HMS Family Medicine Alumni Spotlight: Juliana Morris

August 15, 2019

Perspectives in Primary Care (formally the Primary Care Review) features perspectives from practitioners and students representing organizations, practices, and institutions across the country and around the world. All opinions expressed in this article are owned by the author(s).

The Harvard Home for Family Medicine builds upon the growing community of HMS family medicine students, residents, and attendings engaged in family medicine education, research, and mentorship opportunities.  While most of our more active participants are based within the Harvard system, our Harvard Medical School students often graduate to residencies further afield. In this series, we’re thrilled to spotlight what some of our recent HMS Family Medicine students have gone on to achieve.

Name: Juliana E. Morris

HMS graduation year: 2015

Residency: University of California San Francisco Family and Community Medicine

What accomplishments are you most proud of since entering medical school? 

I am particularly proud of the work I've done with community organizations to bring a health worker voice to grassroots campaigns for social justice. For example, during my year "off" between third and fourth years, I was a Community Health Organizer with Matahari Women's Workers Center, during which time we helped pass the Massachusetts Domestic Workers' Bill of Rights.

What are you doing now?

My main position is as a "float" physician in the primary care clinics of the San Francisco Department of Public Health, which takes up about three days per week. I also work about one day a week as a Clinical Instructor in the UCSF Family Medicine residency, where I precept on both the outpatient and inpatient wards and also work to integrate teaching on Critical Race Theory into the curriculum. With the rest of my week, I volunteer as a community organizer with Do No Harm Coalition, a network of health workers who fight state violence through direct action in solidarity with grassroots community organizations.

What are your future plans? 

Right now I work as a float physician, which is allowing me to try out several different clinics and learn what kind of work environment fits me best. In the next few years, I'm hoping to choose a clinic to call home and begin building my primary care panel.

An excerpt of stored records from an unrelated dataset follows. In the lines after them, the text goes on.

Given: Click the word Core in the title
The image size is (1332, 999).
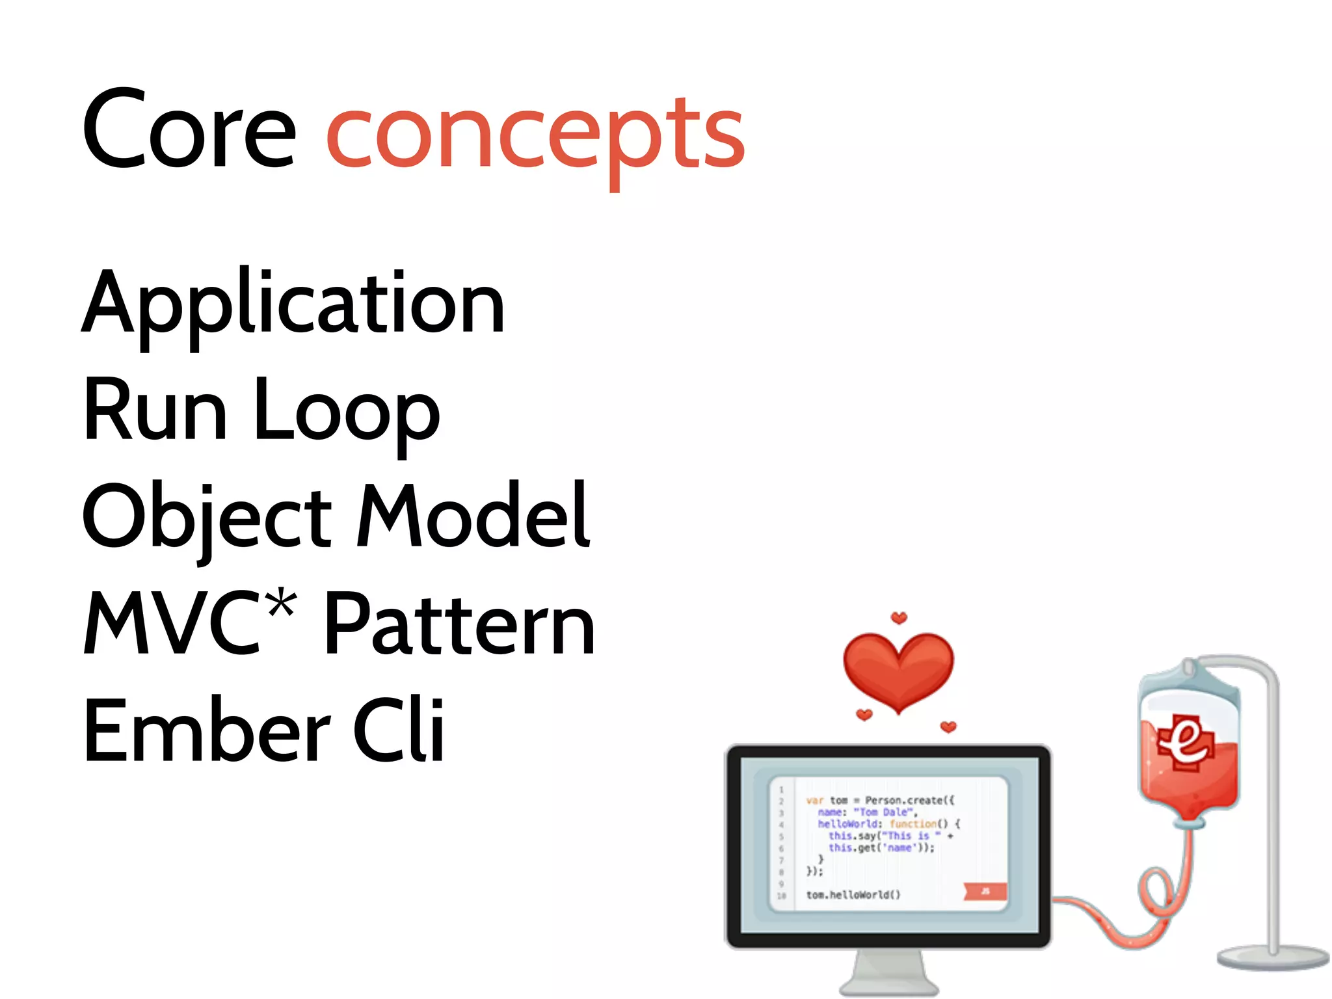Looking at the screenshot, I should click(189, 130).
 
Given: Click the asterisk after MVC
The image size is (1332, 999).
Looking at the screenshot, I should click(282, 604).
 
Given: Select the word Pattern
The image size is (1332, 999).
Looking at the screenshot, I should click(459, 624).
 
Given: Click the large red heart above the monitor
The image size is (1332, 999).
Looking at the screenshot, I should click(898, 670).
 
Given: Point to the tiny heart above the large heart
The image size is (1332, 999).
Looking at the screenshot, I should click(898, 617).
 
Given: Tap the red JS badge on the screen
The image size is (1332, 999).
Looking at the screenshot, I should click(985, 891).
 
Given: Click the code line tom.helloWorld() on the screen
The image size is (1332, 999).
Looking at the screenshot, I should click(853, 895).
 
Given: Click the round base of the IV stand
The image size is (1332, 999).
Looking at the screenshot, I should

How did you decide that FM was for you? 

I knew that I wanted to do longitudinal work with communities, but I wasn't sure what type of skills I could best offer. I was hesitant about medicine in general because I worried about the power dynamics I saw - I worried these would prevent me from being connected to communities in the ways I hoped to be. However, then I worked with some family docs in my first two jobs out of college and I saw how they were able to engage with their patients in very real, gritty, and human ways. From there, I decided that medicine could be a path for me, and family medicine was the way.

What are the most important things that HMS needs to do to support students interested in FM? 

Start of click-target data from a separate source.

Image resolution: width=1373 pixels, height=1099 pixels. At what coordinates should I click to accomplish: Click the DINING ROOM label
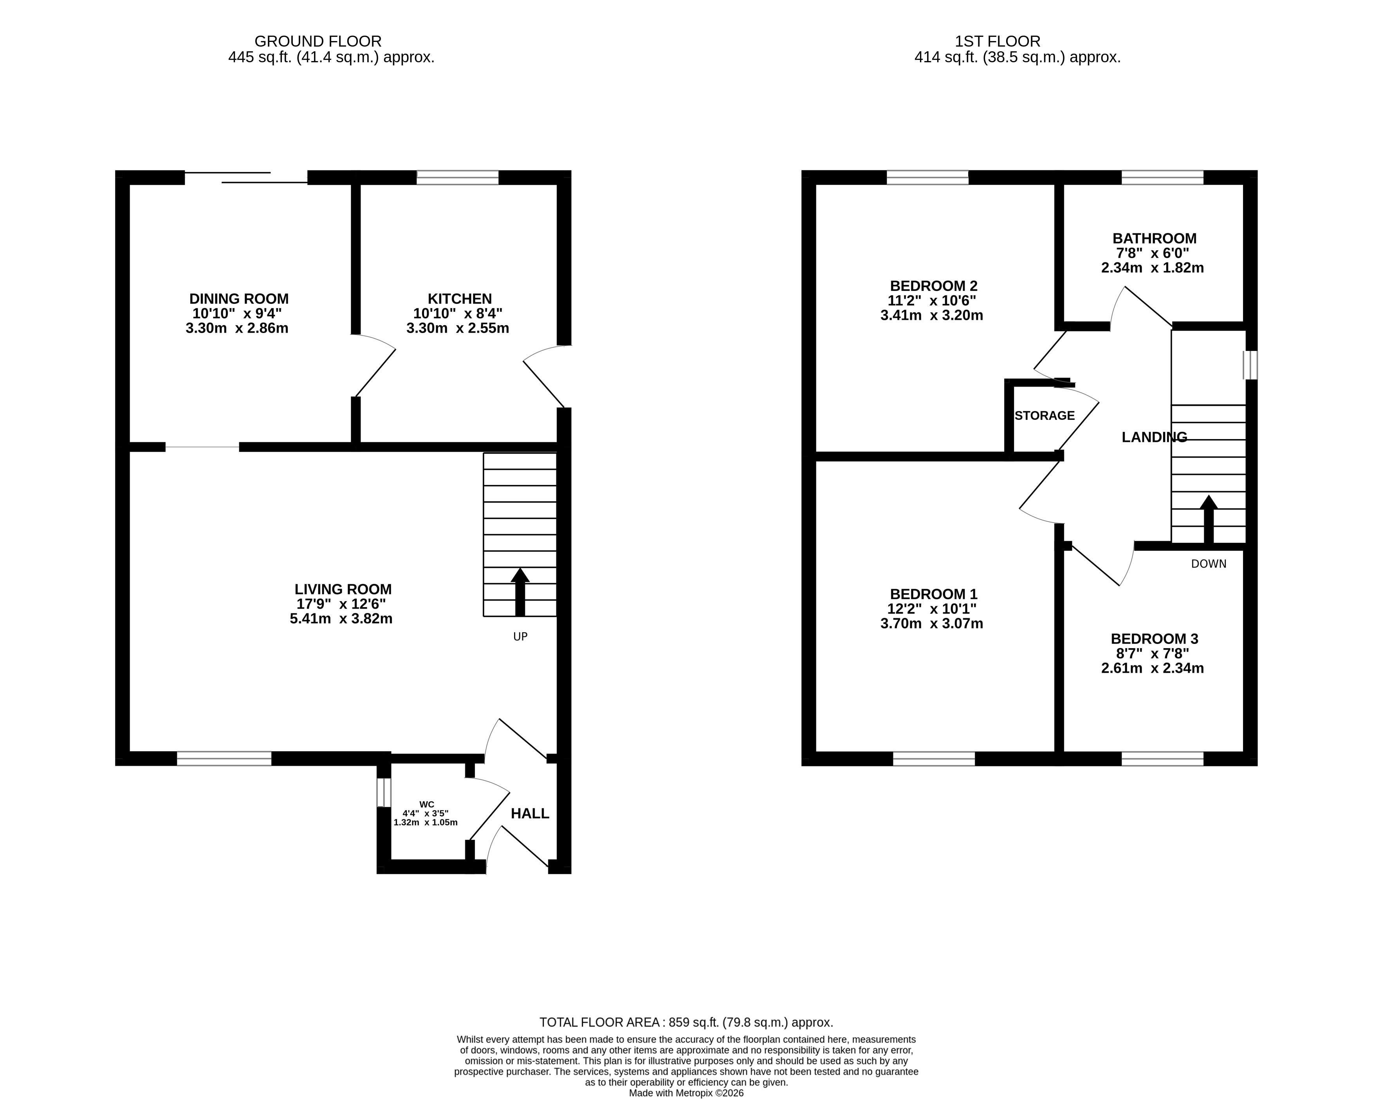point(239,299)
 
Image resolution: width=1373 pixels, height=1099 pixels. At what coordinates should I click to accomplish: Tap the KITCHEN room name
point(460,299)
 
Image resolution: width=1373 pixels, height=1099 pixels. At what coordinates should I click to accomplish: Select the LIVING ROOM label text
point(343,589)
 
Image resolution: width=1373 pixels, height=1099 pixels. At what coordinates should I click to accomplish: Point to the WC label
point(427,804)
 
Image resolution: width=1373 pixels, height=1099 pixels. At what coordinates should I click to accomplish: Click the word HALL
point(530,813)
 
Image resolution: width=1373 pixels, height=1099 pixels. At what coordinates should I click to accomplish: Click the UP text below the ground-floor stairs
point(520,636)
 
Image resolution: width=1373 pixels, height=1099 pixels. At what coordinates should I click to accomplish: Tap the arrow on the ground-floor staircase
point(520,592)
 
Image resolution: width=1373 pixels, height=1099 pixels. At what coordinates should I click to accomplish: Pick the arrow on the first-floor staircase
point(1209,519)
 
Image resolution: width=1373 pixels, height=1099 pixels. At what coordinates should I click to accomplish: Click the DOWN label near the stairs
point(1209,564)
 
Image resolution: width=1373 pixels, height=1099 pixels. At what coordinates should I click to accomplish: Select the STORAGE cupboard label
point(1045,416)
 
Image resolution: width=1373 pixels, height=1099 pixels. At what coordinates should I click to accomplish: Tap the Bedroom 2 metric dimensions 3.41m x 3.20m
point(932,315)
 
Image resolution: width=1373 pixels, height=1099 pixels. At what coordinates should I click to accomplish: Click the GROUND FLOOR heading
point(318,42)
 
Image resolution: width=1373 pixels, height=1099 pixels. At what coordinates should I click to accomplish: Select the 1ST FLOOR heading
point(997,42)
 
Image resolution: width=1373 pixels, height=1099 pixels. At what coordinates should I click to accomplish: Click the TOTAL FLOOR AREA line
point(687,1023)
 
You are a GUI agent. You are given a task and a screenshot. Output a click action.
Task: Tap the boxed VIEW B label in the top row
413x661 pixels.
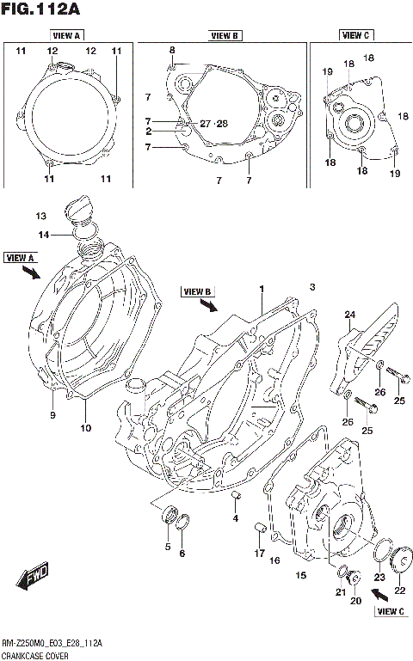tap(224, 35)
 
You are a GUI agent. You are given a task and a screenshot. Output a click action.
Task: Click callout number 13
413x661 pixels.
tap(40, 215)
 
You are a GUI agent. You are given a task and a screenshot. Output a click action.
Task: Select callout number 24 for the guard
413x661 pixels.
tap(350, 315)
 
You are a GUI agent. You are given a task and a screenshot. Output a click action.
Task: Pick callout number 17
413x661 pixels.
tap(259, 553)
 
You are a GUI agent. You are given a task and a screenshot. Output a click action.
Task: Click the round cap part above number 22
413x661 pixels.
tap(399, 564)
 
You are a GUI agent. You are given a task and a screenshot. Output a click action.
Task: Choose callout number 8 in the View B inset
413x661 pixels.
tap(171, 51)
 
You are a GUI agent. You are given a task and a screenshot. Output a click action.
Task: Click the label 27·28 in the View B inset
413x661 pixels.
tap(213, 124)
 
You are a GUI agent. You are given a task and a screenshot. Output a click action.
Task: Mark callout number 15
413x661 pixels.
tap(301, 575)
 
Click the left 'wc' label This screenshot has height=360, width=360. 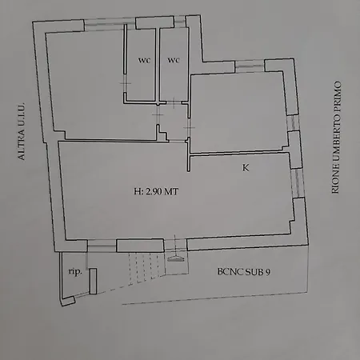coord(144,60)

Provide exposure early and often! Make sure people know that it is an option. 

What advice do you have for current HMS students about FM or anything else? 

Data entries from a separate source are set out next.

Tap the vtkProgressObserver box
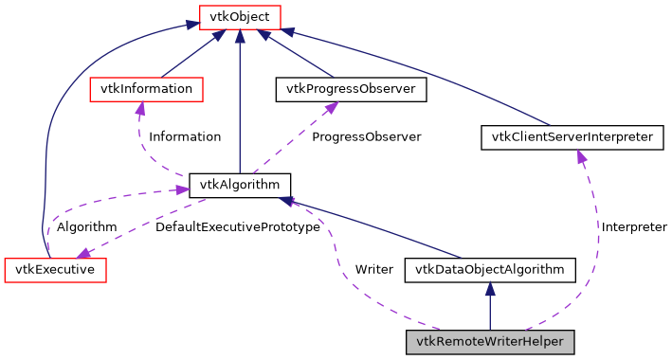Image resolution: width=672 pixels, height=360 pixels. coord(351,89)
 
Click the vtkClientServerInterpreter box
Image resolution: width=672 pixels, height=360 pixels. coord(572,137)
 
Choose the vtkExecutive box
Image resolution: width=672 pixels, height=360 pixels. coord(55,269)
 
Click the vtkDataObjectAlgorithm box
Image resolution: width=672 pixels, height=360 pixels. coord(490,270)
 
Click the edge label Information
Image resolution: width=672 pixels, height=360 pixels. coord(185,137)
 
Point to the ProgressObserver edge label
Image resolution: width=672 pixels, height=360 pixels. coord(366,137)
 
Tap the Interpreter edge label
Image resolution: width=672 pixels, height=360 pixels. coord(633,227)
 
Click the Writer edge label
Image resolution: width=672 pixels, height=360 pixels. coord(373,270)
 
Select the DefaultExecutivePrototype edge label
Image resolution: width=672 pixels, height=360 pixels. coord(238,227)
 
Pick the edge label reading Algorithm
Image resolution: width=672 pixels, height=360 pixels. coord(86,227)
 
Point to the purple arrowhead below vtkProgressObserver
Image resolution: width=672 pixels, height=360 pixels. coord(331,108)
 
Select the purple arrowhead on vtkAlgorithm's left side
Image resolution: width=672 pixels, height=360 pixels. coord(180,190)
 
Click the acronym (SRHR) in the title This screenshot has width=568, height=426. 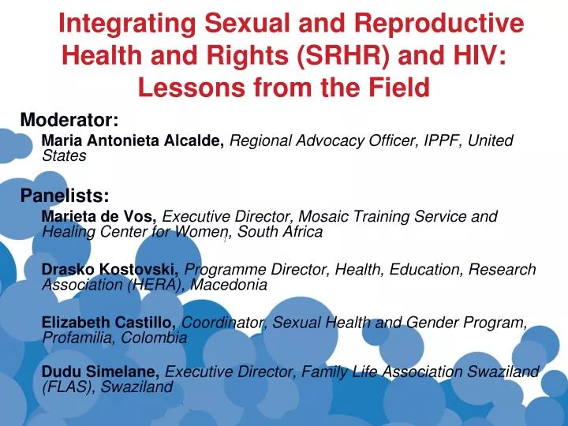point(342,55)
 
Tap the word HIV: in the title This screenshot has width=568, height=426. point(479,55)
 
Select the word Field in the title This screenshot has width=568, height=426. point(399,88)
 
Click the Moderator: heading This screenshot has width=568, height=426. point(69,120)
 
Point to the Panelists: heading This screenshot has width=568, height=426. point(65,196)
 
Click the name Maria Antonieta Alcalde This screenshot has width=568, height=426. point(133,140)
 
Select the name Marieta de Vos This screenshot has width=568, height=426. point(99,216)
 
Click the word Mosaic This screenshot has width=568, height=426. point(323,216)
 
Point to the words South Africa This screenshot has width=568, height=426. point(280,232)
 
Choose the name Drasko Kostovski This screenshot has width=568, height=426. point(110,270)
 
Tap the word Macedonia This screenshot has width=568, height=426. point(229,285)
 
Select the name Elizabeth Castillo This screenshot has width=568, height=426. point(109,323)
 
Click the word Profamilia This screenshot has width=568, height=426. point(78,338)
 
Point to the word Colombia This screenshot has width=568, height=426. point(154,338)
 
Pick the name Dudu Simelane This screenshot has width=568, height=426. point(100,372)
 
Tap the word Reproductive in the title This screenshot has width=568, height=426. point(440,23)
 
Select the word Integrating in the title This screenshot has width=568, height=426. point(127,24)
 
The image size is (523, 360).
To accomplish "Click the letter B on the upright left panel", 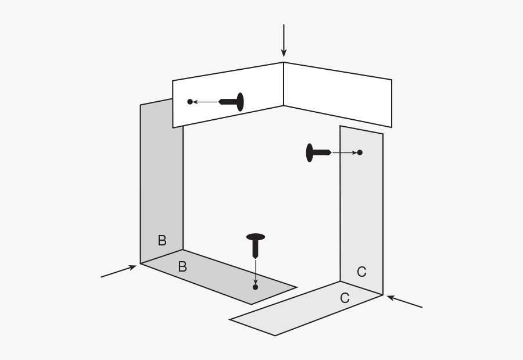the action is pyautogui.click(x=162, y=240).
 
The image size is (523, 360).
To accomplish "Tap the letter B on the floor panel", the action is pyautogui.click(x=182, y=266).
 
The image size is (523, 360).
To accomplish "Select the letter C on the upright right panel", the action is pyautogui.click(x=361, y=272).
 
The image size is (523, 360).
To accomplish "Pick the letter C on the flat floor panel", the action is pyautogui.click(x=345, y=298).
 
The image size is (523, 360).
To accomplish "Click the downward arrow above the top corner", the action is pyautogui.click(x=284, y=40).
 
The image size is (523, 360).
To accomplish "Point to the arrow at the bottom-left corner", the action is pyautogui.click(x=119, y=271).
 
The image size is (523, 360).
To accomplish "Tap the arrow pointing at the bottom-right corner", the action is pyautogui.click(x=404, y=302).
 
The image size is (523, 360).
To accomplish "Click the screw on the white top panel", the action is pyautogui.click(x=231, y=102).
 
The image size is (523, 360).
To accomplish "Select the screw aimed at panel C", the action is pyautogui.click(x=319, y=152).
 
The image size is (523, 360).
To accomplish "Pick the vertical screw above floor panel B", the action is pyautogui.click(x=256, y=246).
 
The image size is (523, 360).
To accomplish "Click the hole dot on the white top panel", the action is pyautogui.click(x=190, y=102).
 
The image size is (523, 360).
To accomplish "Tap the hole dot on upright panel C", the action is pyautogui.click(x=360, y=152).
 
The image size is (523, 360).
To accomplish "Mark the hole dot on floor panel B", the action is pyautogui.click(x=256, y=287).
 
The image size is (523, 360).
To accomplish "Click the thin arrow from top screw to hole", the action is pyautogui.click(x=206, y=102).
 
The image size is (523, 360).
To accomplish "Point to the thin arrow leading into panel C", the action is pyautogui.click(x=345, y=152).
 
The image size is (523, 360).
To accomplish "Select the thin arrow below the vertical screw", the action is pyautogui.click(x=256, y=272).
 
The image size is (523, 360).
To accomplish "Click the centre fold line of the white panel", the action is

It's important to realize that family medicine is much more that  just a hodgepodge of other specialties that you pick if you went through third year and "liked everything." In family medicine we are trained in very specific skills and become adept at applying family centered, biopsychosocial, and systems-based approaches in caring for our patients and our community. As the first point of contact, you have to be fluent in the skills of generalism, understanding the significance of a large body of medical knowledge and developing workup and plans from there. I've found it to be an incredibly rewarding, challenging, and intellectually stimulating specialty.